There's an article about the difficulties FCBD costs can have for shop owners here.

I've seen every possible way of handling this by comic book shops.

One shop in Riverside limits to two per customer, with a rule of "I get to pick one and you can pick the other." In some ways this is silly--since "the one I I get to pick" is always the same book, a family of four, like mine, leaves the shop with four identical copies of one title, which does not actually increase his chances by four times that my family will end up buying that title. It just means he missed an opportunity to market us a few different titles with free copies of another book.
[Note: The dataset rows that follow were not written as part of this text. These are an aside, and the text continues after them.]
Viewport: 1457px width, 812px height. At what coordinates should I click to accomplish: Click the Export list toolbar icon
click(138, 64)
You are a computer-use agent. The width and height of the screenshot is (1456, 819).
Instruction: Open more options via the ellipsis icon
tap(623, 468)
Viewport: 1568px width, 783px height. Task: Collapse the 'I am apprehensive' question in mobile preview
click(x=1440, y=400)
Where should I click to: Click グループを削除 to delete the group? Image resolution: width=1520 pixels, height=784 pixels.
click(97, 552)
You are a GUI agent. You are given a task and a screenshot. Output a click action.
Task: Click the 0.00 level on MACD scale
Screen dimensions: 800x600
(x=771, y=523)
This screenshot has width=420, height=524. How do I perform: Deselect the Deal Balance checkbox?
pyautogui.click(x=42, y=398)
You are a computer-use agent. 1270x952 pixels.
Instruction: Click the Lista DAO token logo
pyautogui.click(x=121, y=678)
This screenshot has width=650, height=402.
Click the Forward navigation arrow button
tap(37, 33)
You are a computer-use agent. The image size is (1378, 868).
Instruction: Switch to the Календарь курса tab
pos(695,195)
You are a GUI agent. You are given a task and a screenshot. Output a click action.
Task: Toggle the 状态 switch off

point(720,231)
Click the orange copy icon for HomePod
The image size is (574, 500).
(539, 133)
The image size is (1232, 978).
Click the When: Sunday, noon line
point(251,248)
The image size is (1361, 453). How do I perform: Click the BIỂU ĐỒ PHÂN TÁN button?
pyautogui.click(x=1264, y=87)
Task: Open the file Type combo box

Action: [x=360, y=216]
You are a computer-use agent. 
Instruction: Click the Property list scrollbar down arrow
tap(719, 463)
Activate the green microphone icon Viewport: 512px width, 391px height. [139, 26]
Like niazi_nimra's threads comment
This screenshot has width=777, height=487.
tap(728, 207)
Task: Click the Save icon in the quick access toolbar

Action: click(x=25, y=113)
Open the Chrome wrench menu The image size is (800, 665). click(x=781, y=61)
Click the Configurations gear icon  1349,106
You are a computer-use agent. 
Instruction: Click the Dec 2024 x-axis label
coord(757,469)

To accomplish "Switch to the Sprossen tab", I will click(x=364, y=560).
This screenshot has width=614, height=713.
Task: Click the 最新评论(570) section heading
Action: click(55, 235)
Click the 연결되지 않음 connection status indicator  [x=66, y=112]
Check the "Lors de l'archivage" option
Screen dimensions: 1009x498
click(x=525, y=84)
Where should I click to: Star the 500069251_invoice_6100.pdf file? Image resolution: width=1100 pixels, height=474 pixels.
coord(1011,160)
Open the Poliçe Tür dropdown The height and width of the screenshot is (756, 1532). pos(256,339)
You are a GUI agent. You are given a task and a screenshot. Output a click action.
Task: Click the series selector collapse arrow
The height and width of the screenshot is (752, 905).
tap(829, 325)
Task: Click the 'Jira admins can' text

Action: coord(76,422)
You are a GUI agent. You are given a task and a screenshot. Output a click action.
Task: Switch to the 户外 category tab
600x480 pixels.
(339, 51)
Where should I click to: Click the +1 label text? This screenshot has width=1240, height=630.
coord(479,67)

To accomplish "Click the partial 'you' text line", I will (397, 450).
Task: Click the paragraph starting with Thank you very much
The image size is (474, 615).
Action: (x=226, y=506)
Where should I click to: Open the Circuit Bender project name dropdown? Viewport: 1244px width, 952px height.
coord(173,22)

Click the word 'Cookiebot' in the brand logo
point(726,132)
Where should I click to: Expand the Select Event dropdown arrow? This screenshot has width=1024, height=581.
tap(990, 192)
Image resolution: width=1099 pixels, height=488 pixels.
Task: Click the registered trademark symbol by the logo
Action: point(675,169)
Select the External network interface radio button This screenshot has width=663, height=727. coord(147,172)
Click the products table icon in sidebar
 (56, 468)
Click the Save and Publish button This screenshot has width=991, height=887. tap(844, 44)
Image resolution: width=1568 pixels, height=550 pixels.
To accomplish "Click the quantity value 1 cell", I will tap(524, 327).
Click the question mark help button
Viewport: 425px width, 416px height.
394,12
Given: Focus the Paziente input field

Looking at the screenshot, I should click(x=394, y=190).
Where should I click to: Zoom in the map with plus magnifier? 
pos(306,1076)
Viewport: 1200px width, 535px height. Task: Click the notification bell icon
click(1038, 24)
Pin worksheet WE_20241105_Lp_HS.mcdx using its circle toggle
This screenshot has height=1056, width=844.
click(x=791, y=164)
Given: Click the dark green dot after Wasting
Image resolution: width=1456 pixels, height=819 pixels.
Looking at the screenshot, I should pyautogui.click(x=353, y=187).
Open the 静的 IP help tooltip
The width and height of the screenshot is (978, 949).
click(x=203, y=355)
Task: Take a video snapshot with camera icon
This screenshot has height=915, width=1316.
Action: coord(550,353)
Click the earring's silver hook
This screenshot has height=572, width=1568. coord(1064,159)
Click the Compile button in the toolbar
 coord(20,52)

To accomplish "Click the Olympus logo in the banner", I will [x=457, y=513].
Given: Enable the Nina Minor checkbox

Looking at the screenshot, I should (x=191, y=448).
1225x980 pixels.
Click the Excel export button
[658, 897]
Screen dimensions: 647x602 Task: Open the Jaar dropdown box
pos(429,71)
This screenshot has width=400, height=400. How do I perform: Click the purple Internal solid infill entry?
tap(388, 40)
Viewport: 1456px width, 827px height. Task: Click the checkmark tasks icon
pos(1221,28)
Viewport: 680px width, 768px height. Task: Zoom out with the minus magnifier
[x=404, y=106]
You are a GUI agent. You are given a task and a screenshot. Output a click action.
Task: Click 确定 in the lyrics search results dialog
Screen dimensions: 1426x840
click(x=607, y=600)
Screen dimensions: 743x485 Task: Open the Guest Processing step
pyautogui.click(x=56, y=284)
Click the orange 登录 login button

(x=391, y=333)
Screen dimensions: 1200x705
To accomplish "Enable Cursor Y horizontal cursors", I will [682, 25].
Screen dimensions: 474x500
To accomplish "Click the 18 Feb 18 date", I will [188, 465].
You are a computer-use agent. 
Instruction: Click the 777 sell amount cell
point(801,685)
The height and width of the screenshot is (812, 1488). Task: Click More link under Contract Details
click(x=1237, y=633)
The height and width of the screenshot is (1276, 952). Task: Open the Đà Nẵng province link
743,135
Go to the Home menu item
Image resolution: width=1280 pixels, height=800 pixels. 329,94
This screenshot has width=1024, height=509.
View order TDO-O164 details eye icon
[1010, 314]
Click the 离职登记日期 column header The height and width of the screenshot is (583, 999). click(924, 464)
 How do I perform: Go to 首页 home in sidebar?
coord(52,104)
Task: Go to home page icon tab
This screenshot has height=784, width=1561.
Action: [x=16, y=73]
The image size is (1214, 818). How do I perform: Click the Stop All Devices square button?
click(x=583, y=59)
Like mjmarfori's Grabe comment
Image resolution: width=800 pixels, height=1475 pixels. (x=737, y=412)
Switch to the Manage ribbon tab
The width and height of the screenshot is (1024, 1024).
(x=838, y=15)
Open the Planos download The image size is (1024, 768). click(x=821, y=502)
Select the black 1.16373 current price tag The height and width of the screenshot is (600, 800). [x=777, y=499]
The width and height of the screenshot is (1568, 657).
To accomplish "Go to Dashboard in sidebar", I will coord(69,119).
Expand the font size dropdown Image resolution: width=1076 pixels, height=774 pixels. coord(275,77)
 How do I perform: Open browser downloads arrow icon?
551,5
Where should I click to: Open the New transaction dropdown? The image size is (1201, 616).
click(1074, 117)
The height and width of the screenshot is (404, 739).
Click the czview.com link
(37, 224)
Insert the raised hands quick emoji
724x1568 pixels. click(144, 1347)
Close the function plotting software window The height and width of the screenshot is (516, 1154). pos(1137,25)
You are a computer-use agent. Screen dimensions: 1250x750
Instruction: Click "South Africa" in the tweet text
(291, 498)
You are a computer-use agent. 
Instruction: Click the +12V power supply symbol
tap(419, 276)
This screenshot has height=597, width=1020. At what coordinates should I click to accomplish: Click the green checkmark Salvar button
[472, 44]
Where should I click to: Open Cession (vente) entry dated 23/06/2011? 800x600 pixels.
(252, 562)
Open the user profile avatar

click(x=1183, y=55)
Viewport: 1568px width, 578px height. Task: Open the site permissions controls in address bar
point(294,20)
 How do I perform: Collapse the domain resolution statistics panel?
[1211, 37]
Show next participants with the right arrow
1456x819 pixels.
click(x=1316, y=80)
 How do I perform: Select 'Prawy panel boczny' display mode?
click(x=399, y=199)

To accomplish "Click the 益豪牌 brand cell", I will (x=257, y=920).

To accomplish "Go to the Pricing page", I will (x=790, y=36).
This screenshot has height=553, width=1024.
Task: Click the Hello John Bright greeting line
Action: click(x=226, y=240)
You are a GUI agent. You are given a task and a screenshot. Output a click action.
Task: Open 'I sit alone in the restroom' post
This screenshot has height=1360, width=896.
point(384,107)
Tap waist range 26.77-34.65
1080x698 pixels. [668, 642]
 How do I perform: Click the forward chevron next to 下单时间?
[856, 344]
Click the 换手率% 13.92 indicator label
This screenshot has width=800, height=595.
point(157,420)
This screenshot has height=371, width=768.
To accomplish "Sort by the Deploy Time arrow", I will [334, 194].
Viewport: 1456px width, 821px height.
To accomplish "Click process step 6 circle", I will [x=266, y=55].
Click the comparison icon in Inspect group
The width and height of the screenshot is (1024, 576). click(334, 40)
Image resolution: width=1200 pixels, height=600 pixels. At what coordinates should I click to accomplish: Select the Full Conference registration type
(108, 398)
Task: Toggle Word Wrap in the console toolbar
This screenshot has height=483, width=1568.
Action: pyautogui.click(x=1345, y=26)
Other shops just put a limit of, say, five books per person, and I consider that pretty reasonable. It's all "while supplies last" so if the 500 people who came before you all got the copy of the Star Wars comic you wanted, you're going to have to settle for something else. I mean, since I'm being given the comics for free, I have absolutely zero right to say I'm being given free stuff wrong.

(And that goes for the guy in Riverside, too. I honestly should just shut up and say thank you.)

Now, obviously, not all 52 of those comics are going to appeal to everybody. But there are a few, shall we say, crazy people who are going to want nearly all of them.

Yes, I fall into this category.

Some comic book shops have found ways to take advantage of this to good effect. For example, 4 Color teamed up with a G.I.Joe cosplay group call the Cobra 3rd Nightwatch last year to host a Free Comic Book Day blood drive, and everybody who donated got to get "all" the comics as a reward. In this case, "All" just meant one of every comic on the table when you finished your donation which, isn't really "All." (Again, I hope I don't sound like I'm complaining about this. This is the best Free Comic Book Day offer I know about in SoCal, and I hope they do it again this year.)

There should be a way for folks who want to "try" all the comics to be able to "try" all the comics. And it shouldn't have to cost the retailers extra.

So what's my idea?

The Free Comic Book Day website should sell the free comic books to the public.

Not "sell" in the traditional, charge full price sense. But it should cost a little more than it costs the retailers.

And it should be treated exactly like it's treated with the retailers.

Say a teacher wants to get 30 Smurfs comics to give as "presents" to their kids. Let them buy 30 if they pay 20 or so cents an issue plus shipping.

Say a parent wants to throw comics in to all the presents he gives away at all the parties his kids get invited to. Let him buy 50 issues at 25 cents a pop, plus shipping.

And if some crazy guy wants to try them all, let him order all 52 for like $25 plus shipping.

The publishers get what they want--more books in more hands, and at less risk. These books were specifically asked for, unlike the books that some retailers get stuck with, which can sit in boxes at the retailer's location because nobody wanted them, even though the publisher printed them at a loss.

More people get to try more comics, and, if they like them, more comics get sold.

In this case, the "shipping and handling" would have to be bumped up a little to include some money to pay for the boxes, labels, and some temps to fill the boxes. But that's the nature of "Shipping and Handling" anyway. (Actually, in most cases, Shipping and Handling also includes the cost of manufacturing the product.)

So give it some thought, comic book world. Let's get more comics out there and more kids reading them.

Because, in the end, that means more kids reading at all.